REQUIREMENT ▸ Nothing in the records below should be altered when they are retyped.

*** Opening DATASET ***

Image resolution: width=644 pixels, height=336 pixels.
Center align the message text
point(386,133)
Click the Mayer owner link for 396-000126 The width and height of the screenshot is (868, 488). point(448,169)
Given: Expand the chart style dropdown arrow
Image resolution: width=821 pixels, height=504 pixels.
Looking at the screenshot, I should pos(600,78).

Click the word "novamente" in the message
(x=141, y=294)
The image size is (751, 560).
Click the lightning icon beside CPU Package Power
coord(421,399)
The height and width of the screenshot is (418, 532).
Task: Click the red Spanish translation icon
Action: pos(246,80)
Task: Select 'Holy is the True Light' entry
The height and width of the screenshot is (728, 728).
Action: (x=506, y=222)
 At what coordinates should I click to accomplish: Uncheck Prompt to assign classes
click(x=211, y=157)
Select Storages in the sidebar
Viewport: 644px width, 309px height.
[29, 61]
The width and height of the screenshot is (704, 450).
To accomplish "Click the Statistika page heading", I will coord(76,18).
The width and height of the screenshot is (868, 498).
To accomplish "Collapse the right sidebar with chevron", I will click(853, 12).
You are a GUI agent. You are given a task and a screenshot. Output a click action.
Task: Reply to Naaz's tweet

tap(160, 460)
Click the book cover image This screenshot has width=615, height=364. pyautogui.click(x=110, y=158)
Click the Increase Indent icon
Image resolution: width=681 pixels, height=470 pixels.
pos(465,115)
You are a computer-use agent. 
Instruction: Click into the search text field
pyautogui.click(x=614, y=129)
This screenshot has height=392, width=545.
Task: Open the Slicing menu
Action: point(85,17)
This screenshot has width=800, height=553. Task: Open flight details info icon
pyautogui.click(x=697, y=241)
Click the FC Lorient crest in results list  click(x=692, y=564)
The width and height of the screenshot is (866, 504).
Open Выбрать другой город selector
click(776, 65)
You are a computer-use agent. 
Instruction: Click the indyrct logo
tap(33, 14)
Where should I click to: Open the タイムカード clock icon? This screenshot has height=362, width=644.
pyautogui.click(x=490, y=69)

*** Closing DATASET ***

RESULT FOR THIS EXERCISE ▸
Image resolution: width=644 pixels, height=336 pixels.
Center align the message text
point(386,133)
Click the Mayer owner link for 396-000126 The width and height of the screenshot is (868, 488). point(448,169)
Given: Expand the chart style dropdown arrow
Image resolution: width=821 pixels, height=504 pixels.
Looking at the screenshot, I should pos(600,78).

Click the word "novamente" in the message
(x=141, y=294)
The image size is (751, 560).
Click the lightning icon beside CPU Package Power
coord(421,399)
The height and width of the screenshot is (418, 532).
Task: Click the red Spanish translation icon
Action: pos(246,80)
Task: Select 'Holy is the True Light' entry
The height and width of the screenshot is (728, 728).
Action: (x=506, y=222)
 At what coordinates should I click to accomplish: Uncheck Prompt to assign classes
click(x=211, y=157)
Select Storages in the sidebar
Viewport: 644px width, 309px height.
[29, 61]
The width and height of the screenshot is (704, 450).
To accomplish "Click the Statistika page heading", I will coord(76,18).
The width and height of the screenshot is (868, 498).
To accomplish "Collapse the right sidebar with chevron", I will click(853, 12).
You are a GUI agent. You are given a task and a screenshot. Output a click action.
Task: Reply to Naaz's tweet

tap(160, 460)
Click the book cover image This screenshot has width=615, height=364. pyautogui.click(x=110, y=158)
Click the Increase Indent icon
Image resolution: width=681 pixels, height=470 pixels.
pos(465,115)
You are a computer-use agent. 
Instruction: Click into the search text field
pyautogui.click(x=614, y=129)
This screenshot has height=392, width=545.
Task: Open the Slicing menu
Action: point(85,17)
This screenshot has width=800, height=553. Task: Open flight details info icon
pyautogui.click(x=697, y=241)
Click the FC Lorient crest in results list  click(x=692, y=564)
The width and height of the screenshot is (866, 504).
Open Выбрать другой город selector
click(776, 65)
You are a computer-use agent. 
Instruction: Click the indyrct logo
tap(33, 14)
Where should I click to: Open the タイムカード clock icon? This screenshot has height=362, width=644.
pyautogui.click(x=490, y=69)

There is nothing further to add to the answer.